## Work request:
In the article below on meningitis vaccination at MSU, how many students received the shot for free during the 1999 campuswide vaccination periods?

## Text passage:
It was almost two years ago when thousands of students lined up in IM Sports-West, waiting to receive a free meningococcus vaccine.

Music education sophomore Adam Busuttil had come down with the Y strain of bacterial meningitis that left him without portions of his fingers.

Busuttil was given a clean bill of health in January.

In 1997, MSU saw similar lines after two students died from the disease, a potentially fatal inflammation of the brain and spinal cord.

But after two years without a case of meningitis reported on campus, some people fear the need for a vaccination may not be taken as seriously.

“It’s just human nature,” University Physician Beth Alexander said. “Any time there’s any kind of scary, dramatic health event, people pay more attention to their health.”

Alexander said while the number of MSU students keeping up with vaccinations is around 60 percent - higher than the national average - it is important for immunization to be a lifelong commitment.

MSU began sending informational letters about immunizations to incoming students last year. Students 18 years and older can check and update their own immunization record at www.immunize.msu.edu.

MSU recommends, but does not require, vaccinations for hepatitis B, varicella (chicken pox), tetanus/diptheria and meningococcus.

A study published in the Journal of the American Medical Association said college freshmen living in residence halls are more likely to contract meningitis.

Sixty-eight of the study’s 79 student subjects could have avoided having meningitis with a vaccination. Each shot costs about $80 - another reason many students try to avoid them.

During the campuswide vaccination periods in 1999, 16,000 students received the shot for free.

“The university cannot be in the business of providing free vaccines,” Alexander said. “Students have a lot of other things to think about, and when you’re in close quarters and classrooms, it’s very easy to forget about it.”

In response to the lackluster immunization performance, Busuttil is supporting a bill that was passed by the state House last spring requiring state universities and high schools to provide information about meningitis.

The original proposal would have required university students to receive the vaccination before moving into residence halls, but was changed to avoid providing a false sense of security.

## Study material:
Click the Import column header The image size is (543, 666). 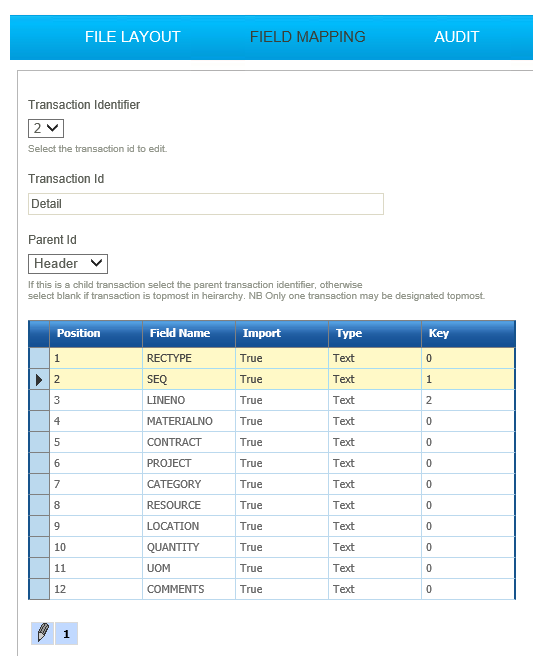tap(282, 333)
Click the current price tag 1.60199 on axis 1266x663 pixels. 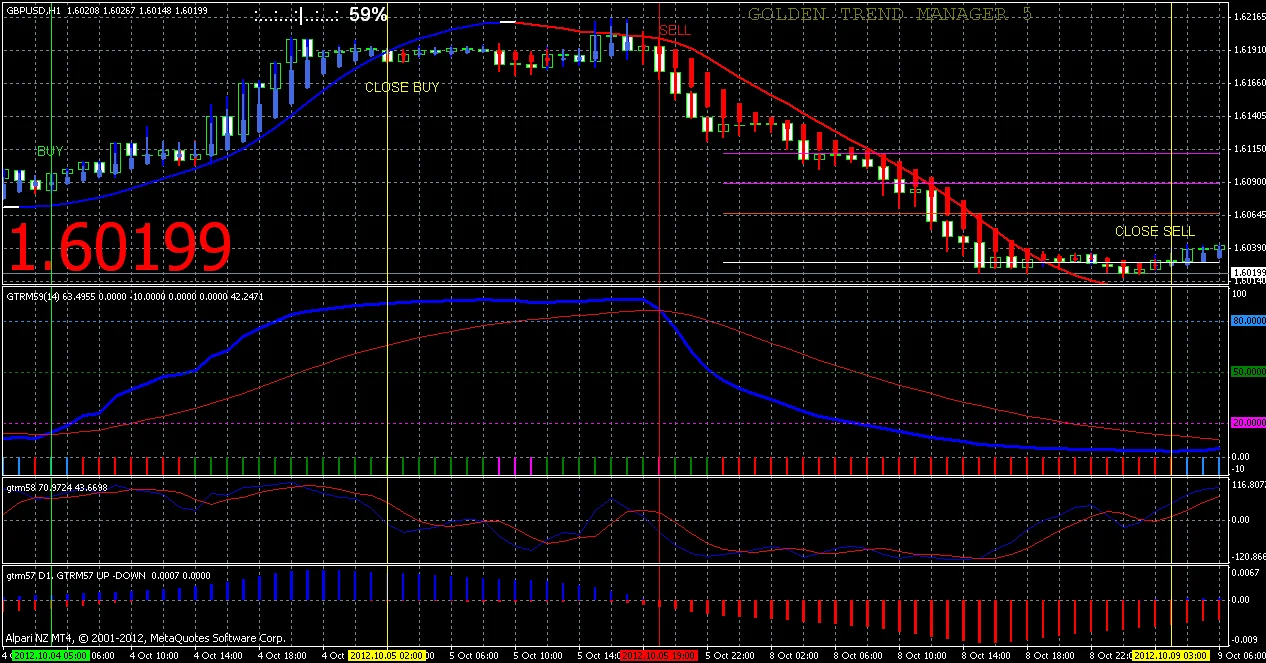(x=1247, y=272)
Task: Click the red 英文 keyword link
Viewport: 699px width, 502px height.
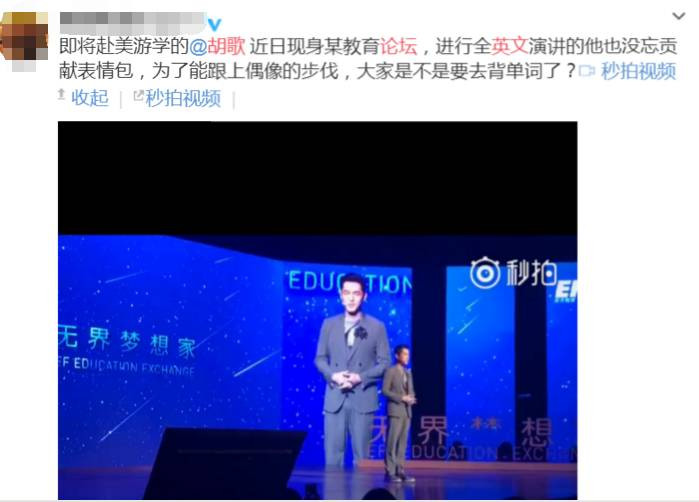Action: 510,46
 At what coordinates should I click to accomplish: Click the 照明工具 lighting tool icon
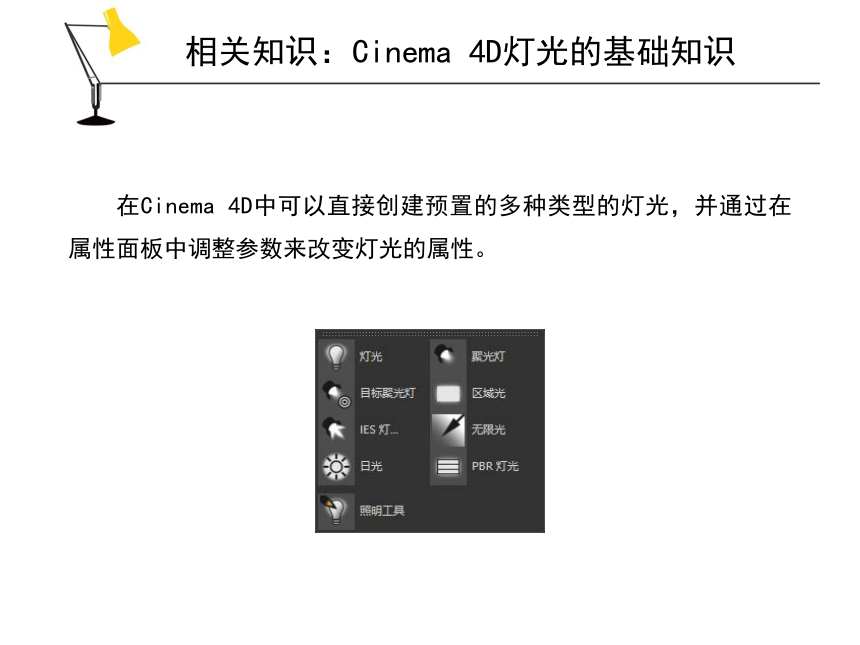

## Result of this task:
16,000 students.